Dáil debates
Tuesday, 23 June 2015
Leaders' Questions
4:20 pm
Paul Murphy (Dublin South West, Socialist Party) | Oireachtas source
Greece is in a state of humanitarian and economic catastrophe. It is in that state because of the austerity imposed by the troika and implemented by New Democracy and PASOK. Wages have fallen by 37%, public sector employment by over 25% and pensions by almost 50%. The result is an explosion of homelessness, unemployment, suicide, poverty and misery for the Greek people, and an economy that has shrunk by almost a third.
The purpose of this austerity, like our own, was to bail out German and French banks. Of all of the so-called bailout funds that went into Greece, less than 10% has gone into the Greek economy. It is for that reason that the Greek debt truth committee, set up by the Greek Parliament, has found the debt to the troika to be illegal, illegitimate and odious. In response, Syriza was elected to tackle the humanitarian crisis, to end austerity and to demand a debt write-down. The response from the EU authorities has been to try to strangle at birth the hopes of a different Europe, of a Europe that would not be run for the millionaires but instead would be run for the millions. The democratic wishes of the Greek people, expressed in an election, have been casually tossed aside by those authorities.

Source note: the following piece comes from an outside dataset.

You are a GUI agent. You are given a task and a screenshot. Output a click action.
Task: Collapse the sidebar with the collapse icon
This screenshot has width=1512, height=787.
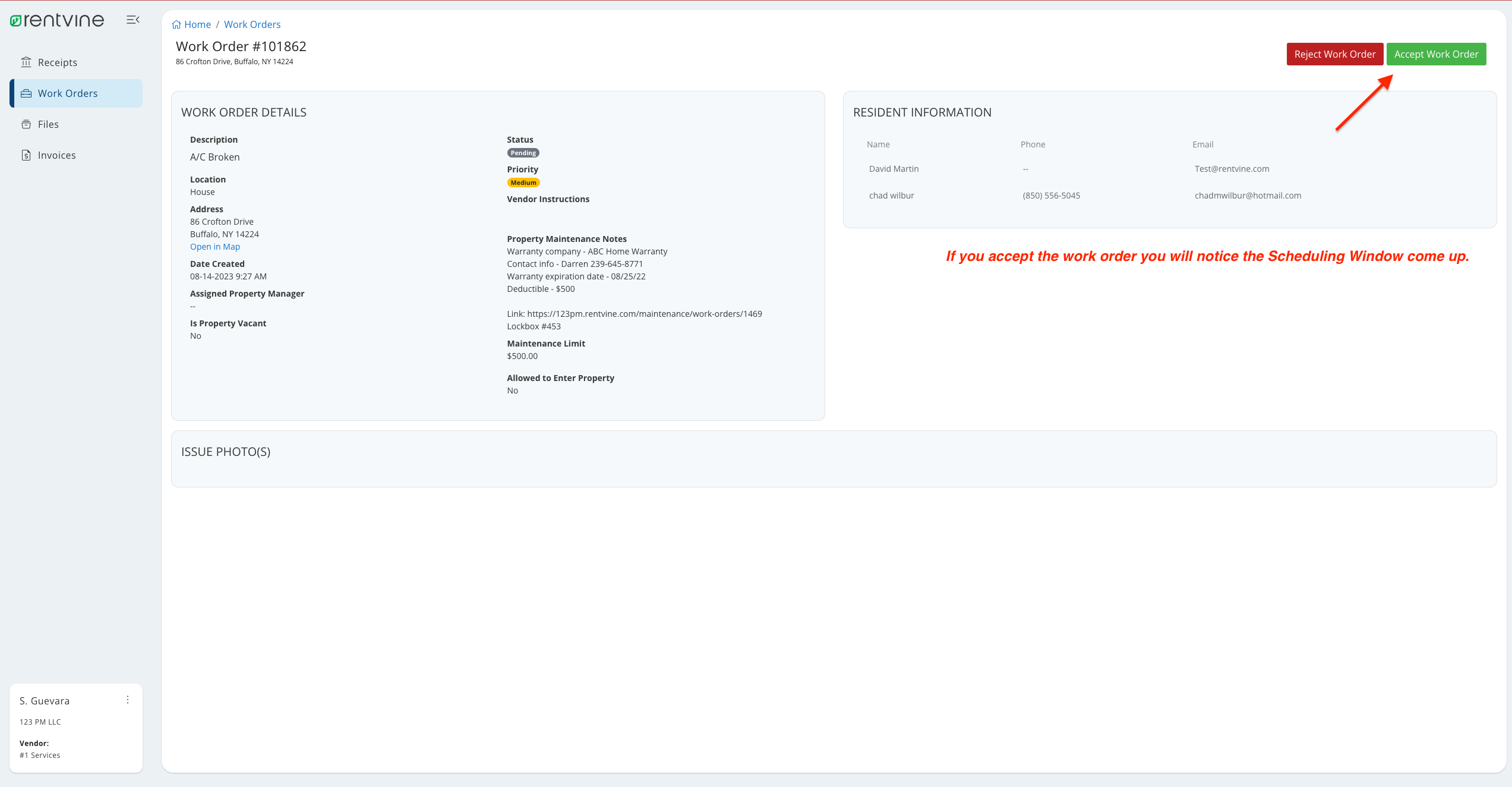point(132,19)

A key player in this has been the unelected, unaccountable European Central Bank, which previously held a gun to the head of the Irish Government, demanding that we go into a bailout and that bondholders not be burned. It has a noose around the neck of the Greek economy in the form of restricted access to ECB funding for Greek banks, and it is using that noose to threaten the collapse of the Greek banks in order to demand the humiliation of the Greek Government.